You must register for an ABN for certain activities, such as taxi driving or providing ride-sourcing services through the sharing economy. The sharing economy is economic activity through a digital platform (such as a website or an app) where people share assets or services for a fee.

If you provide services or assets through a platform for a fee, you need to consider how income tax and goods and services tax (GST) applies to your earnings.
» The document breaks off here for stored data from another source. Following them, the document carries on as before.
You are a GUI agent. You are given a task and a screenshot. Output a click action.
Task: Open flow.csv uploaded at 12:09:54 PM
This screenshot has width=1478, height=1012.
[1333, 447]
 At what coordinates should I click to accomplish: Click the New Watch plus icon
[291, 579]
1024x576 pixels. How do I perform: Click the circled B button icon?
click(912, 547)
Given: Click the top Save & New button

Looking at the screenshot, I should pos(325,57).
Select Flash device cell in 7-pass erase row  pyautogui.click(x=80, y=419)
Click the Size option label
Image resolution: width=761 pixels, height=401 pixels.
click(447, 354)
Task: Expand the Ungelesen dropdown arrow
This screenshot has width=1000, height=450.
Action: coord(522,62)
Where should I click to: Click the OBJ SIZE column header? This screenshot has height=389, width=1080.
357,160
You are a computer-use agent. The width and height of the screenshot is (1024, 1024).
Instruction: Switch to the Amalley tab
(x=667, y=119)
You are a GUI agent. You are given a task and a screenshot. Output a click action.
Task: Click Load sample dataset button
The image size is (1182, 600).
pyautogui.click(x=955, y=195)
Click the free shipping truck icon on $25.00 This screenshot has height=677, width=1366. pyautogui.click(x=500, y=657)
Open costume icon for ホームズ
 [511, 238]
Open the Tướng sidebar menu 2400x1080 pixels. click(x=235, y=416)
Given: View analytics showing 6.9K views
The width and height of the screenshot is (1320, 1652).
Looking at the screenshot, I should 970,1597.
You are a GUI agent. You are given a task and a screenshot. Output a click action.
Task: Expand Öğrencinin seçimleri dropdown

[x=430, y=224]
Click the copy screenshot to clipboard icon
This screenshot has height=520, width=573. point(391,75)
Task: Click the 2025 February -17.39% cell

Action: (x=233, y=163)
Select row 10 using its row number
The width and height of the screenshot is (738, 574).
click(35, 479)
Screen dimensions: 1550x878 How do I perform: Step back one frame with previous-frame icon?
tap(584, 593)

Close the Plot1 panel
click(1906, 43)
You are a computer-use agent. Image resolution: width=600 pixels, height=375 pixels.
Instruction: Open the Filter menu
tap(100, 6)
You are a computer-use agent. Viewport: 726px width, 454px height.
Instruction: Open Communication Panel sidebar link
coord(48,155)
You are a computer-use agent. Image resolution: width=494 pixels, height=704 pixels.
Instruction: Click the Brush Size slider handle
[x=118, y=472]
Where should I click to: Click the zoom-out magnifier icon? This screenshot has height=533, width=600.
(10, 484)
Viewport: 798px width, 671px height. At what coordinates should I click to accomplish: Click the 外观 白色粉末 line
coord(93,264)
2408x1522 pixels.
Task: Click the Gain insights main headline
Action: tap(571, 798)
You can find out more about which tax obligations apply to different sharing economy activities at the ATO page on the sharing economy.

Goods and services tax (GST)

If you’re registered for GST, the services you provide will be subject to GST.  You are required to register for GST if:

  • your business has a GST turnover of $75,000 or more
  • your non-profit organisation has a GST turnover of $150,000 or more 
  • you provide taxi travel (including ride-sourcing services like Uber, GoCatch or Ola) regardless of your GST turnover
  • you want to claim fuel tax credits for your business

Personal services income (PSI)

PSI is income produced mainly from your personal skills or efforts as an individual. When working out if your income is PSI, you need to look at the income received from each separate contract or invoice.

If your business receives PSI, you’ll need to work out if special tax rules (the PSI rules) apply to that income. If the PSI rules apply, they’ll affect who reports the PSI to us and deductions you can claim.

Use the ATO’s Personal services income tool to find out if you have received PSI, and if the PSI rules apply to that income.

Voluntary withholding tax arrangements with your hirer

You may be eligible to enter into a voluntary agreement with the hirer that will enable them to withhold tax for you. This may simplify the administration of your tax.

Further information on voluntary withholding agreements is available on the ATO website.

Payroll tax

Payroll tax is a state tax on the wages paid by employers. Many state and territory payroll tax laws define wages as including payments to contractors. Hirers should check with their state or territory revenue office to determine whether payments are subject to payroll tax.

Pay as you go (PAYG) instalments

PAYG instalments help you or your business to meet your income tax obligations. PAYG instalments are regular payments you make (usually each quarter) towards your expected income tax obligation.

PAYG instalments are generally paid by contractors who earn a certain amount of income. The ATO will write to tell you if you must pay PAYG instalments.